Introduction
Histology, the study of microscopic structures of tissues, requires meticulous preparation of tissue samples. One crucial step in this process is the preparation of the tissue block. This involves several stages that ensure the tissue is adequately preserved, embedded, and ready for sectioning. This article will address important questions relating to the preparation of the tissue block in histology.What is Tissue Fixation?
Tissue fixation is the initial step in preparing a tissue block. It involves preserving the tissue in a life-like state to prevent
degradation and
autolysis. Fixatives like formalin and glutaraldehyde are commonly used. These chemicals cross-link proteins, stabilizing the tissue's structure and preventing enzymatic decay.
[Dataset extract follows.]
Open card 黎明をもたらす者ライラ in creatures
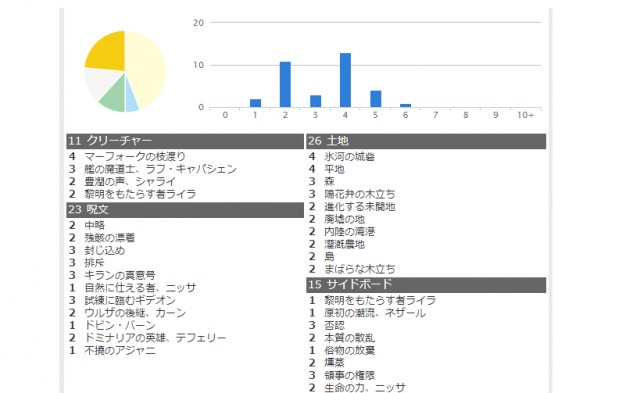Image resolution: width=640 pixels, height=393 pixels. (x=140, y=194)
How is Dehydration Achieved?
Following fixation, tissue samples must be dehydrated to remove water, which is incompatible with embedding media like paraffin. Dehydration is typically achieved through a series of graded alcohol baths, starting with lower concentrations and gradually increasing to absolute alcohol. This ensures that the water is slowly and thoroughly replaced by alcohol.
What is Clearing in Tissue Preparation?
After dehydration, the tissue must be cleared to remove the alcohol and make the tissue receptive to the embedding medium. This is done using a clearing agent such as xylene or toluene. These agents are miscible with alcohol and paraffin, thus facilitating the transition from a hydrophilic to a hydrophobic environment.
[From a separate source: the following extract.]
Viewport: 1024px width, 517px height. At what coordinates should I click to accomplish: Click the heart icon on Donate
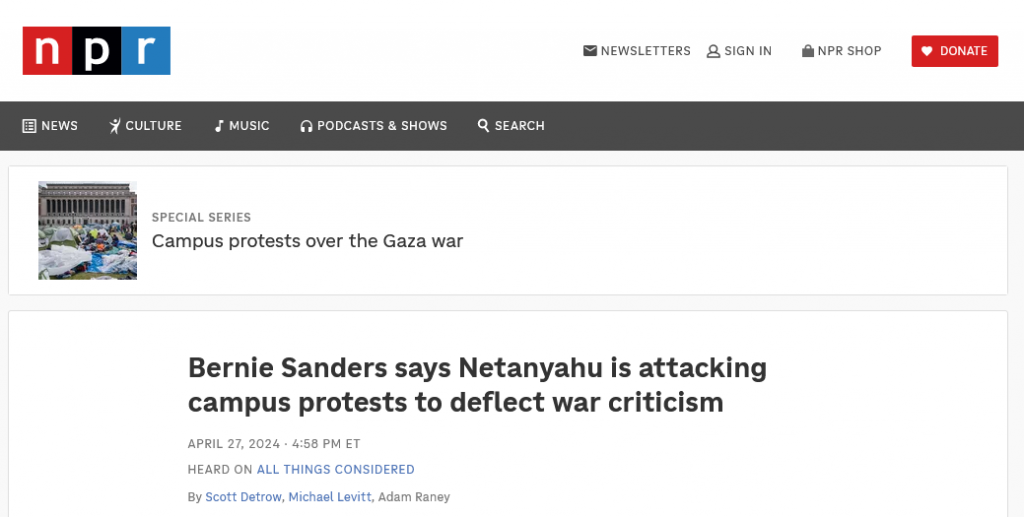[927, 51]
What is Embedding and Why is it Important?
Embedding is the process of infiltrating and surrounding the tissue with a medium like paraffin wax, which solidifies to form a block. This step is crucial as it provides the necessary support for the tissue, allowing for thin sectioning without distortion. Paraffin is most commonly used, but other media like epoxy resins may be employed for electron microscopy.
How is the Tissue Block Oriented?
Proper orientation of the tissue in the block is vital for obtaining meaningful sections. The tissue is placed in a mold filled with molten paraffin and oriented according to the desired plane of sectioning. The correct orientation ensures that the sections reveal the tissue's anatomical structures accurately.
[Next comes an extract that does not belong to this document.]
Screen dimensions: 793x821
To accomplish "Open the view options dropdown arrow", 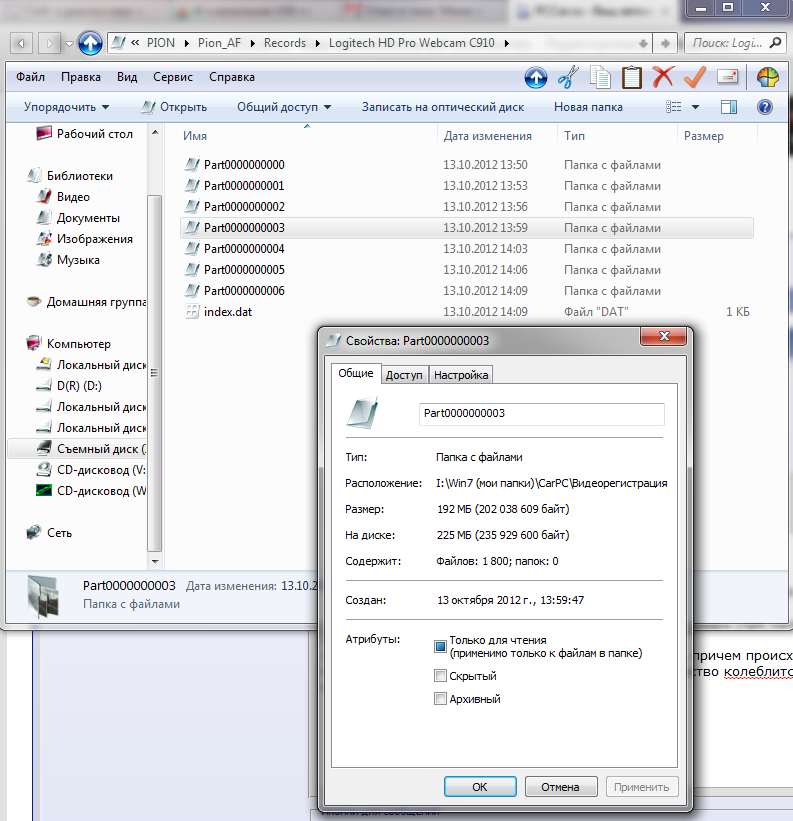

What is the Role of Cooling?
Once the tissue is oriented in molten paraffin, the block must be cooled to solidify the paraffin, typically using a cold plate or refrigerator. This solidification process hardens the block, making it ready for sectioning with a microtome.
How is Sectioning Performed?
The solidified tissue block is then mounted on a
microtome, an instrument that slices the block into very thin sections, usually 4-5 micrometers thick. These thin sections are essential for microscopic examination, as they allow light to pass through the tissue, revealing its intricate details.
What are the Steps in Staining?
After sectioning, the tissue slices are affixed to microscope slides and subjected to
staining. Staining enhances the contrast of the tissues, highlighting various components and structures. Hematoxylin and eosin (H&E) are the most commonly used stains in histology, but a variety of other stains can be used depending on the specific requirements of the study.
Conclusion
Preparing a tissue block is a multi-step process that requires precision and care. From fixation to embedding and sectioning, each step is crucial in ensuring that the tissue is preserved and adequately prepared for microscopic examination. Understanding the intricacies of each stage allows histologists to produce high-quality sections that reveal the detailed architecture of tissues, contributing to advancements in medical and biological research.